*EXERCISES*.
1. Answer these questions from the article on the online voting bill.
(a) Which Senate committee is the bill sitting in?
(b) Who chairs that committee?
(c) Who would develop and maintain the online portal for submitting electronic ballots?
2. Carry on the article about the online voting bill from its last sentence, keeping the same news style.

A bill that passed in the House of Representatives early this month and sits in the Senate Committee on Government Operations would allow submission of electronic ballots over an online portal as a method to further expand voter access.

The proposed online voting found in H.429 would be limited in scope. However, Sen. Ruth Hardy, D-Addison, the chair of the committee, said lawmakers are hearing from constituents about the bill.

“I will say to everyone in the room and listening, I know this bill has gotten a lot of attention and we’re going to hear from many other people, we’re not going to pass it right now,” she said during a committee hearing last week. “Don’t worry, I’ve already heard from a lot of people who want to comment.”

Electronic ballots and electronic signatures

The bill’s text says electronic ballots would be distributed “by means of a secure online portal developed and maintained by the Secretary of State, directly to the clerk before the close of business on the last day the clerk’s office is open prior to the election.” It adds that ballots will be verified “with electronic signature on the certificate required pursuant to section 2542 of this title prior to submitting the ballot to the clerk.”

*GIVEN DATA*.
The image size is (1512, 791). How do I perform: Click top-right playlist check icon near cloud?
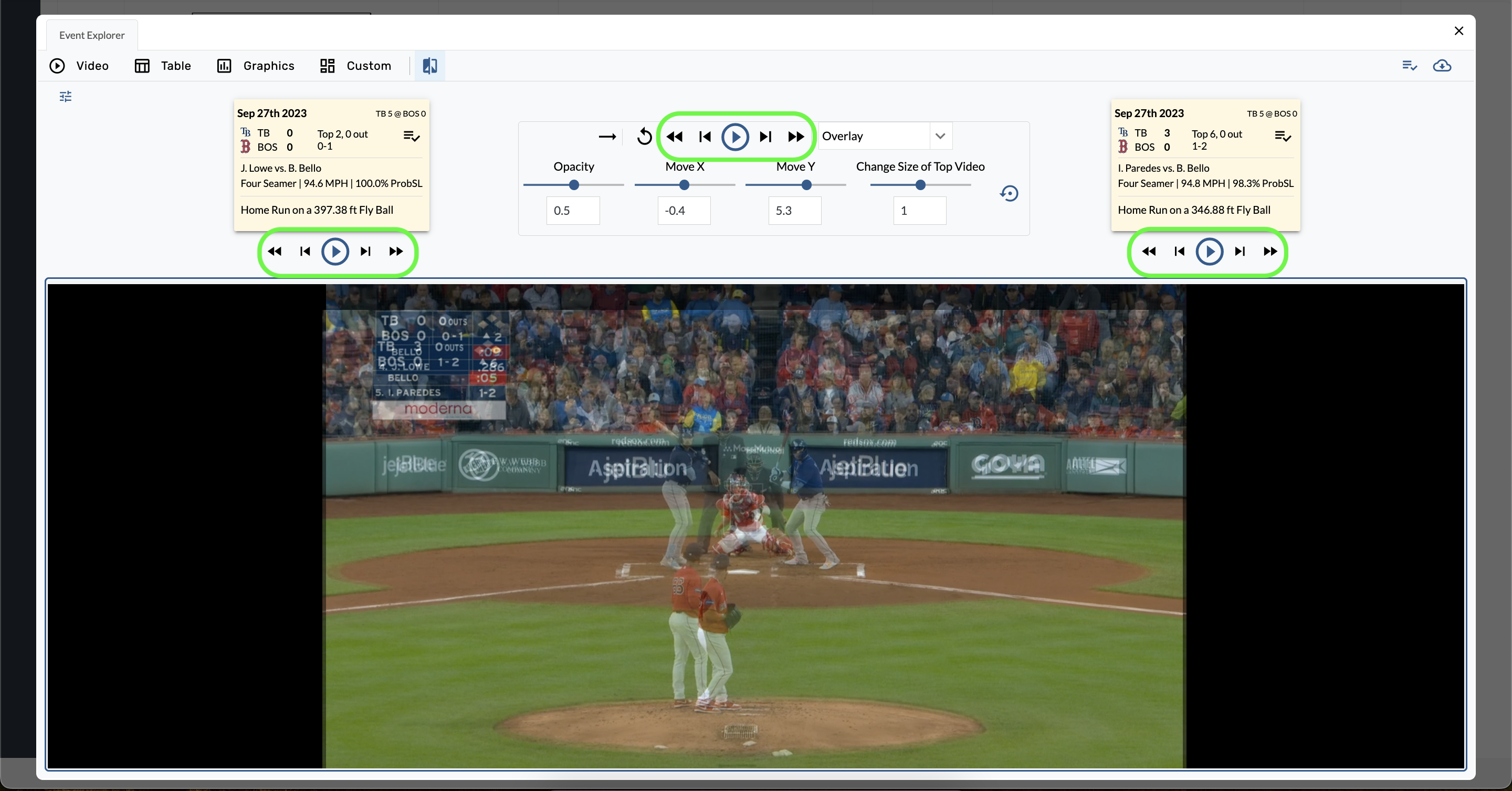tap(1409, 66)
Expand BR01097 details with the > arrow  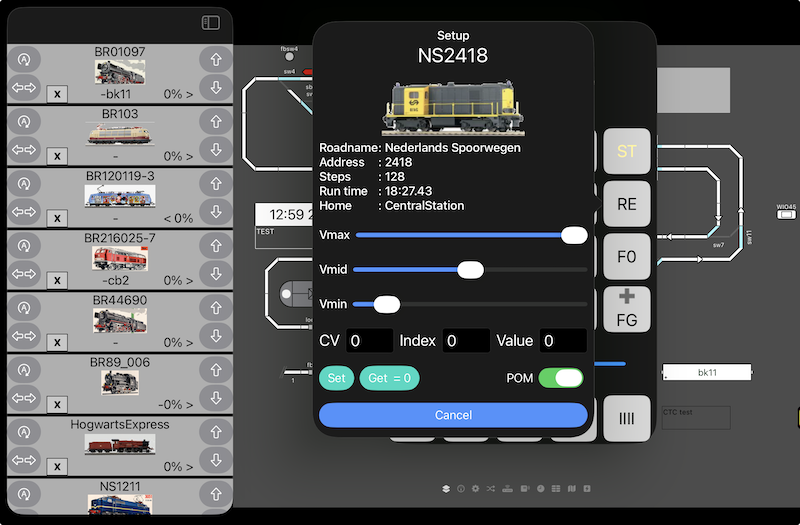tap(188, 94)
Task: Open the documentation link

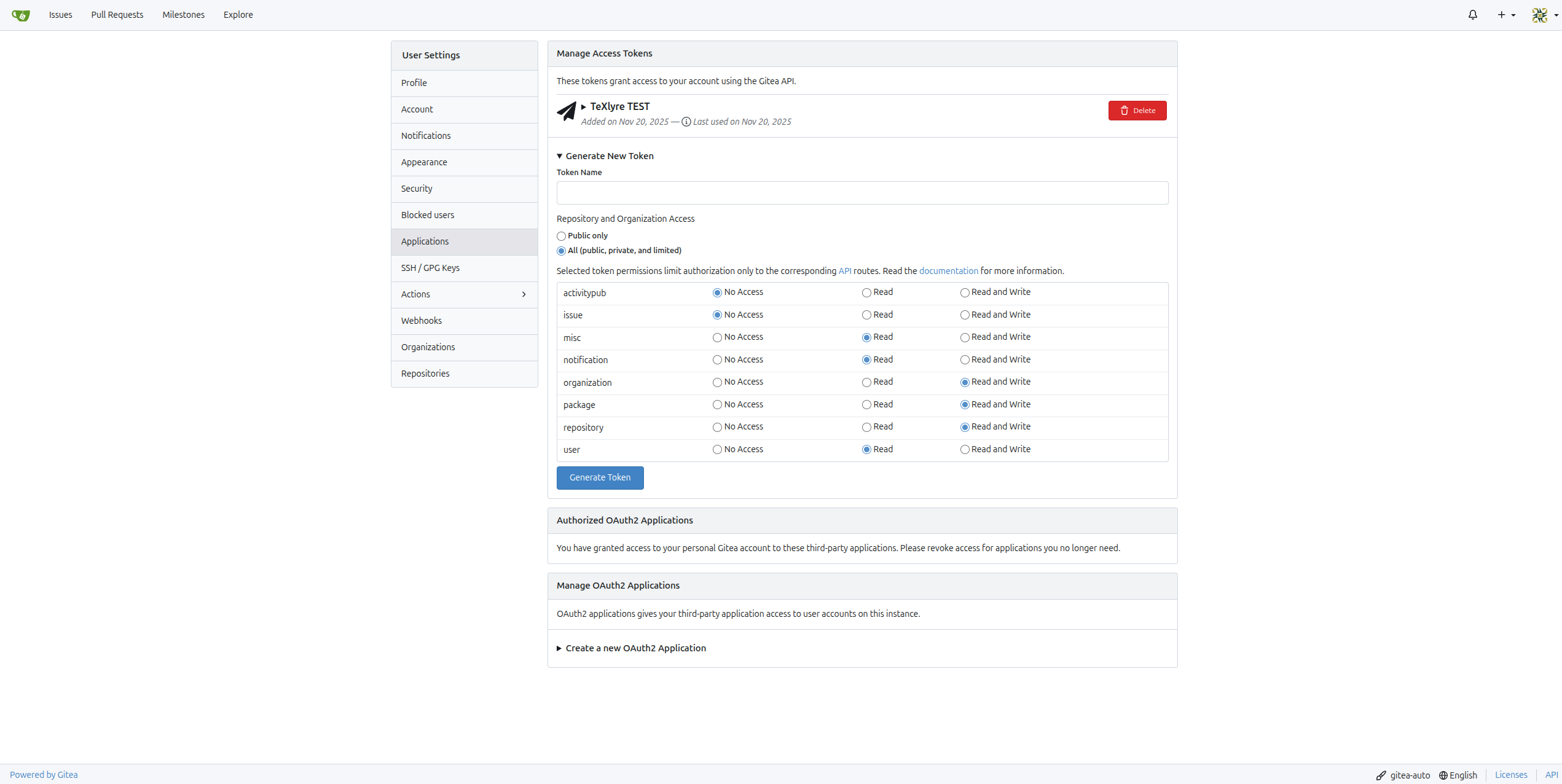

*RESULTS*.
1.
(a) The Senate Committee on Government Operations.
(b) Sen. Ruth Hardy, D-Addison.
(c) The Secretary of State.

2.
Tim Devlin, legal counsel for the Office of Legislative Counsel, told committee members that the electronic ballots would be “for voters who are ill, injured, or have other disability.”

Rep. Michael McCarthy, D-St. Albans, worked on the bill in the House Government Operations and Military Affairs Committee in the first part of the legislative session. He downplayed the concern that sending ballots electronically constitutes online voting, and emphasized that this will only be allowed for those who are either overseas or in other specific situations.

“I want to be very clear for folks in the public that this is not the same as online voting; this section of the bill that’s about electronic balloting,” he said. “I think that’s probably the section of the bill that had the most consensus on it in our committee. … So basically there are many people who can’t get their ballots back in time.”

The ‘sore loser’ rule

McCarthy also talked about other provisions in the bill, including what has been dubbed “the sore loser rule,” which is a provision to “prohibit losing primary candidates from running in the general election.” The bill states that “in no event shall a candidate who loses a major party primary be nominated to appear on the general election ballot.”

He suggested this practice of running multiple times in one election twists the process and creates unfair scenarios.

“I just think from a point of basic fairness, the idea that you run and say, ‘Well, I want to be this party’s nominee’ for the party and then you lose, you shouldn’t get kind of another bite of the apple,” McCarthy said.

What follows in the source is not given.